-------- SOURCE DOCUMENT

# sub main and economy 7



## tin tin (Nov 7, 2010)

Hello ladies and gents,

This is my first post as i new to the site and just looking for some advice.

I am used to working on new builds with gas, but my potential next job is a house conversion to three flats with electric throughout. There will be a 3 phase supply with an extra fuse for a landlords supply in a cupboard on the bottom floor. Normally this would mean tails from the meter to a switch fuse and then a sub-main up to each flats c/u. My question is if the customer decides to have economy 7 or similar would i have to run a second sub-main for the off peak supply? 

My original planning was to have two C/u in the flats and have the heating and immersion on seperate board incase of future upgrade,splitting the supply with a henly block. They are not wanting storage heaters.


----------



## Docara (May 6, 2009)

Hi TinTIn

Think about it!!!

Economy 7 is a tariff - not a supply

So......You have to put in two meters (per flat) one for each tariff and I think a timeclock floats around in their somewhere but it's been so long since I installed E7 I cant quite remember for sure - sorry!!

Try giving the metering supplier a ring eg EDF,EON etc.

Cheers


----------



## frank (Feb 6, 2007)

Tin TIn


Install just one sub main to each flat. The metering will take place at the switch fuse level.As Dacora mentions - economy 7 etc is just a tarrif. The electricity Co will adjust their incomers to a meter that will accept any additional tails you have installed for a seperate c/u to feed off peak heating and or 'White meter' tarrifs.


Frank


----------



## Dennis Alwon (May 9, 2009)

This thread is from 11/7/2010


----------



## Trimix-leccy (Dec 4, 2007)

Dennis Alwon said:


> This thread is from 11/7/2010



lets just hope he hasn't been sat waiting for the answer:whistling2:


----------

----------------
-------- STORED DATA

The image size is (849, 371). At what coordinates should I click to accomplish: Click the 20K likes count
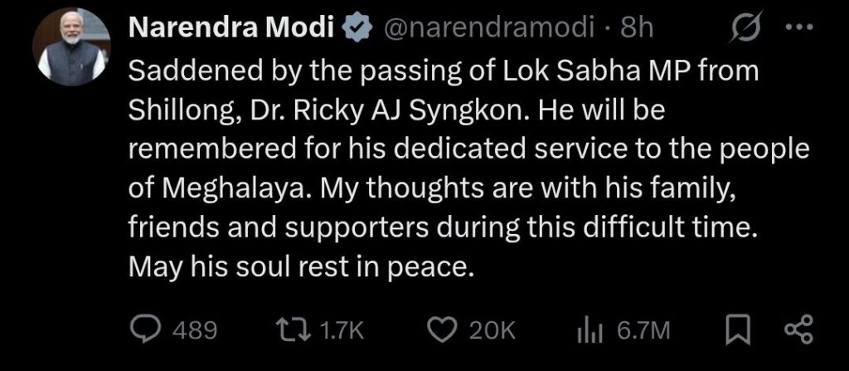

----------------

* [GIVEN EXERCISE 1]: Write out the passage of the economy 7 thread that begins at the words "Hello ladies and" and stops after "off peak supply?", switching "cupboard" for "meter room".
* [GIVEN EXERCISE 2]:
Answer these from the economy 7 thread:
(a) How many phases will the supply to the house conversion have?
(b) What does Docara say Economy 7 is?
(c) According to frank, at what level will the metering take place?
Answer using only the economy 7 thread.

* [SOLUTION 1]:
Hello ladies and gents,

This is my first post as i new to the site and just looking for some advice.

I am used to working on new builds with gas, but my potential next job is a house conversion to three flats with electric throughout. There will be a 3 phase supply with an extra fuse for a landlords supply in a meter room on the bottom floor. Normally this would mean tails from the meter to a switch fuse and then a sub-main up to each flats c/u. My question is if the customer decides to have economy 7 or similar would i have to run a second sub-main for the off peak supply?

* [SOLUTION 2]:
(a) Three
(b) A tariff, not a supply
(c) At the switch fuse level